What to produce: The expected response is a copy of every line in the entries below that includes the word "computer".

*** Extracted records ***

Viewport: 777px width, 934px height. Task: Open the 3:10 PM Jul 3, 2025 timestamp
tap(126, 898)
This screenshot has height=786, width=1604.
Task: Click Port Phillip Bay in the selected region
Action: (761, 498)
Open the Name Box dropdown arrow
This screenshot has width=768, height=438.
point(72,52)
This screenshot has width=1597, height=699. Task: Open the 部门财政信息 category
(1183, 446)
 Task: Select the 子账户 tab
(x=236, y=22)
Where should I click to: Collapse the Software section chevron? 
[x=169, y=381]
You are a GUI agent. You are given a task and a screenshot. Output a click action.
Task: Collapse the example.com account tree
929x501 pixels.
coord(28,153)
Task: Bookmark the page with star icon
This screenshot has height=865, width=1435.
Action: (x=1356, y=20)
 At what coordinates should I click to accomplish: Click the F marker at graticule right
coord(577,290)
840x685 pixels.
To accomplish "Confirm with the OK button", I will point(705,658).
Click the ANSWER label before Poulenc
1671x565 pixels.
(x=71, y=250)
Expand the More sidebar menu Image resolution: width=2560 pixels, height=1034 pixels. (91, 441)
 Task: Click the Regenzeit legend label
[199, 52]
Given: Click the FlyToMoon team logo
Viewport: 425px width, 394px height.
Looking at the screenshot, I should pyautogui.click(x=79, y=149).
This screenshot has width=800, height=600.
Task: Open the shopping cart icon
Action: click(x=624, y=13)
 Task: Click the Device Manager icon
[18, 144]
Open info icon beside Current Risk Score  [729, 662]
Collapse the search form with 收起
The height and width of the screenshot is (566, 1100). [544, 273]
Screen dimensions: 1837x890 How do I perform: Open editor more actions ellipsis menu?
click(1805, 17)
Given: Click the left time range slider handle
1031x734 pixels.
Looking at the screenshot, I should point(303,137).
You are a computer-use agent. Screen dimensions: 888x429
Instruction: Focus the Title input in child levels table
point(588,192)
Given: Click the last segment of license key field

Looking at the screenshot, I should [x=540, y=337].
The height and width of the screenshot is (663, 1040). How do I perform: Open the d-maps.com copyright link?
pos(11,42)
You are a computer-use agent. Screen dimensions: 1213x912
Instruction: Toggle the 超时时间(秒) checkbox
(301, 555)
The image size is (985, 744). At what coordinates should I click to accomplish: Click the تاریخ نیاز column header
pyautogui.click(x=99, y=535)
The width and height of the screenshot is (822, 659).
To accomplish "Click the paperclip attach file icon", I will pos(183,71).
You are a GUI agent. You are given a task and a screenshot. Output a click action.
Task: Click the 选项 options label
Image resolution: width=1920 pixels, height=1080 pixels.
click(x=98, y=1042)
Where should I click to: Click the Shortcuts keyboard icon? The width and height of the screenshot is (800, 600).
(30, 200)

*** End of Extracted records ***

Exercise response:
You are a computer-use agent. Screen dimensions: 888x429
You are a computer-use agent. Screen dimensions: 1213x912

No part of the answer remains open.